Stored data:
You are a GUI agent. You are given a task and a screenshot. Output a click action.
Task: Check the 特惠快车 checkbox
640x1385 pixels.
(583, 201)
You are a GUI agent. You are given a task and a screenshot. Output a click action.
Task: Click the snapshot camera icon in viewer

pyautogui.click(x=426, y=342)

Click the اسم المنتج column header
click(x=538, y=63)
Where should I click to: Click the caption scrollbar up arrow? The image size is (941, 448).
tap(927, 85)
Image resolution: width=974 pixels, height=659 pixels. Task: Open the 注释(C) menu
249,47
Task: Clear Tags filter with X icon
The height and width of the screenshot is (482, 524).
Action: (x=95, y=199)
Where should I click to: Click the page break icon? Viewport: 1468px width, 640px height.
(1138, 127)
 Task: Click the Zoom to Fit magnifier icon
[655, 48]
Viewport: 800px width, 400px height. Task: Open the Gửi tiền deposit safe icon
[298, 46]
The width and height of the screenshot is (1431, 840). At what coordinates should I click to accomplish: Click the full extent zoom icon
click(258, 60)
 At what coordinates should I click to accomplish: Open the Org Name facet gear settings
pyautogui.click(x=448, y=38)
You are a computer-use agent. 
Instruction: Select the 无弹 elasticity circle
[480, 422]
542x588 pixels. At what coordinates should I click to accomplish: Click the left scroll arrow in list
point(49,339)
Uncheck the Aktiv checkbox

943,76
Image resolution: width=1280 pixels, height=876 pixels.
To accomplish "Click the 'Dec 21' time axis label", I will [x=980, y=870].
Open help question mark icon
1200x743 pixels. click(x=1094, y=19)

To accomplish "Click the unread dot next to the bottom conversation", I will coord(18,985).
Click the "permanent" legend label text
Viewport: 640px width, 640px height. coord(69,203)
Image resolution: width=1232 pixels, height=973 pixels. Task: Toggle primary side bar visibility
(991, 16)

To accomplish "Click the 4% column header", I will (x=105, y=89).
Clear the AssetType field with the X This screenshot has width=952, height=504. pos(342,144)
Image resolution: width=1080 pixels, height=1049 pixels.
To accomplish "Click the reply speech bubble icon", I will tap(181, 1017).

*WORK ITEM:*
Each line above that includes "Clear" should be shown.

*RESPONSE:*
Task: Clear Tags filter with X icon
Clear the AssetType field with the X This screenshot has width=952, height=504. pos(342,144)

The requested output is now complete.